Many testing groups avoid the painful process of hypothesis testing. When they do, they take a high risk of making serious errors – especially Type II Errors. These can be devastating for pilot plant work and can lead to significant “scope drift” as will be explained below.
It is important to note that whenever testing is done there are implied hypotheses – whether stated or not. Even something as simple as looking at the gas gauge on our car involves a number of hypotheses or assumptions as we try to determine if we should stop and get gas or keep on driving. We instinctively start evaluating the accuracy of our gauge, the reliability of our gas mileage, the probability of finding another station and the consequences of being wrong. If we are about to cross Death Valley we are going to act much differently than if we are driving to the corner grocery.
In the case of a pilot plant the consequences can be very big. They could involve safety issues or even the potential for financial ruin. Hence, understanding the hypotheses and consequences in any testing program can be a serious matter. Unfortunately, when we try to translate our intuitions about hypotheses or assumptions into objective statistical terms we often land in a state of confusion. The primary cause of our confusion is the rather circular and somewhat contradictory language surrounding the topic. We will try to keep it simple and point out some of the language traps while not losing the benefits of objective statistical terms.
Let’s begin with the idea of a hypothesis. This is a statement that you believe, hope or at least assume to be true. This is called the “null hypothesis” or H0. Here’s the first warning to the reader about language. Some authors try to give meaning the term “null.” By doing so they are hoping to influence the stating of hypotheses and “standardize” the process. In many cases that really isn’t very helpful. It often results in double negatives that add confusion. It is actually better to think of it as the basic assumption and go from there. The “alternative hypothesis” or H1, is simply all other possibilities (the logical antithesis of H0). If H0 is not true then H1 must be true.

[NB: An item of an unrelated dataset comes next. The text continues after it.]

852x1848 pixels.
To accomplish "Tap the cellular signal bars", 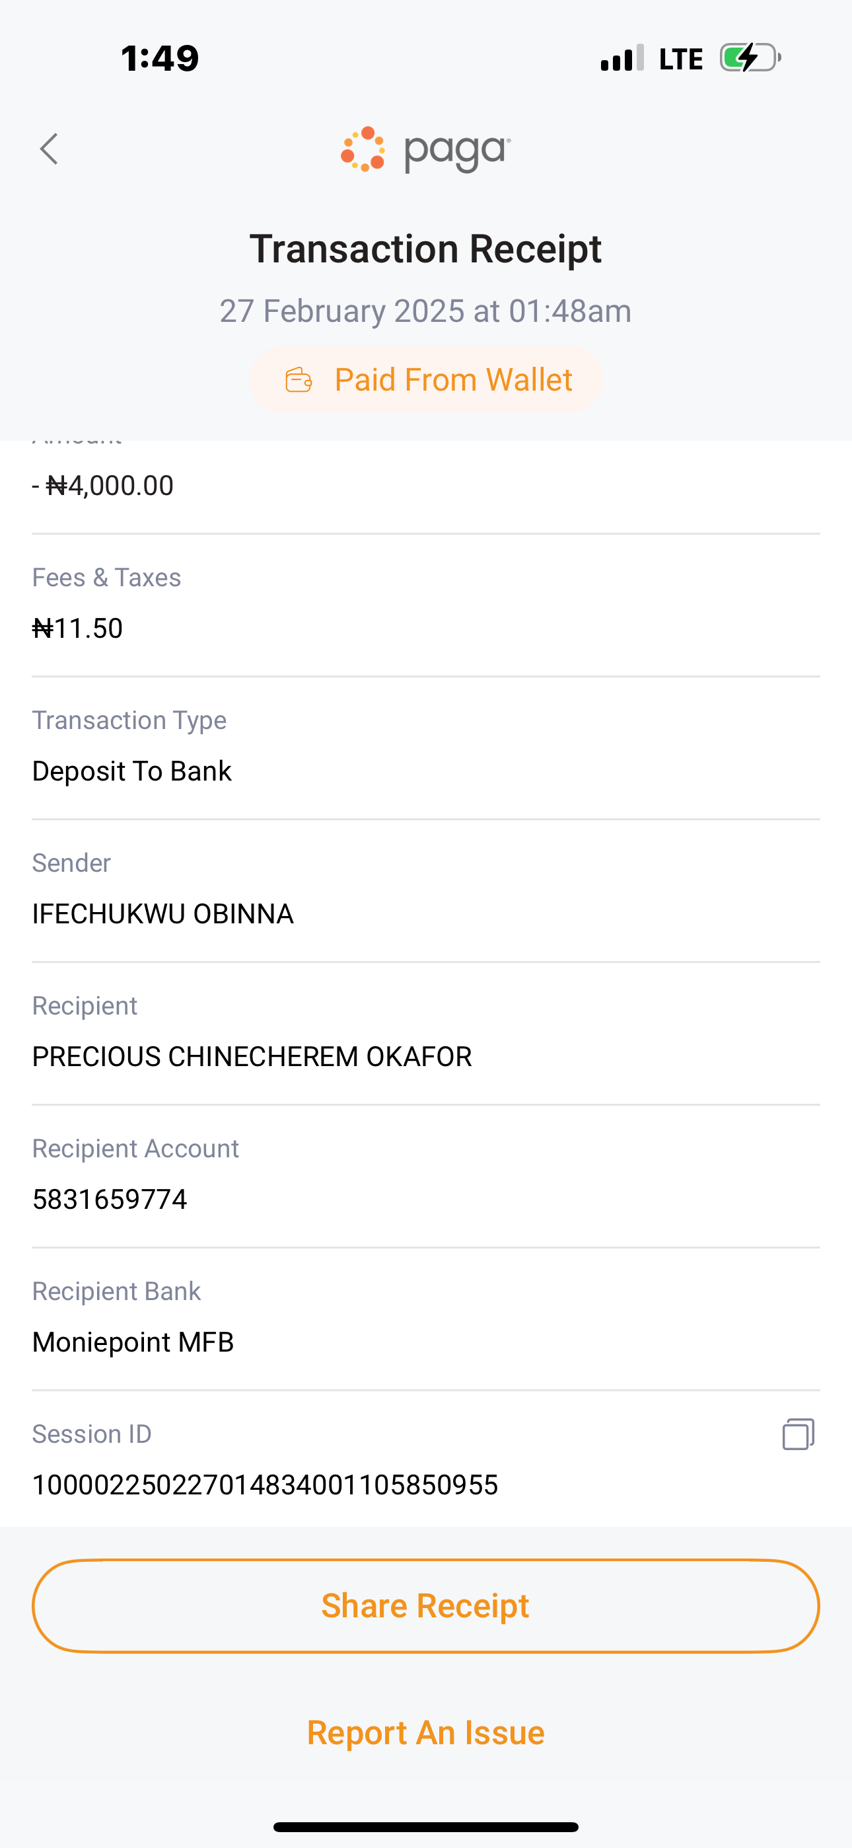I will [x=622, y=58].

We can give a simple example:
H0: Anna is the tallest girl in her math class
H1: Anna is not the tallest girl in her math class
These are simple enough and even imply some things about how to “prove” or “dis-prove” them. Notice that we could and probably should add more details to make it very clear on how we intend to measure and interpret results. We could add, “…as measured by the school nurse using the usual method.” It cannot be emphasized enough just how important it is to clearly state hypotheses. This goes a long way toward driving a successful testing program.
Things get more complicated as soon as we start making measurements and realize that there seems to be some fuzziness around the measurements. If we measure Anna’s height multiple times we will get slightly different numbers. This is not a problem if Anna is 3 inches taller than everyone else, but it becomes quite a problem if one or more girls are very close to Anna’s height. We now have to pass judgment on the probabilitythat Anna is actually the tallest. This leads to two possible errors that we will show below in a “truth table”:
Hypothesis |
Actual State |
Measurements Say Anna is Tallest |
Measurements Say that Anna is Not the Tallest |
H0 = Anna is the tallest |
H0 True |
Right Answer |
We incorrectly reject Ho Type I Error (α error) |
H1 = Anna is not the tallest |
H0 False |
We Incorrectly Accept H0 Type II Error (β error) |
Right Answer |
In words the two types of errors are:
Type I: H0 is actually true but our data tells us that it is false. Hence, we draw a wrong conclusion. We think H1 is true when it is not.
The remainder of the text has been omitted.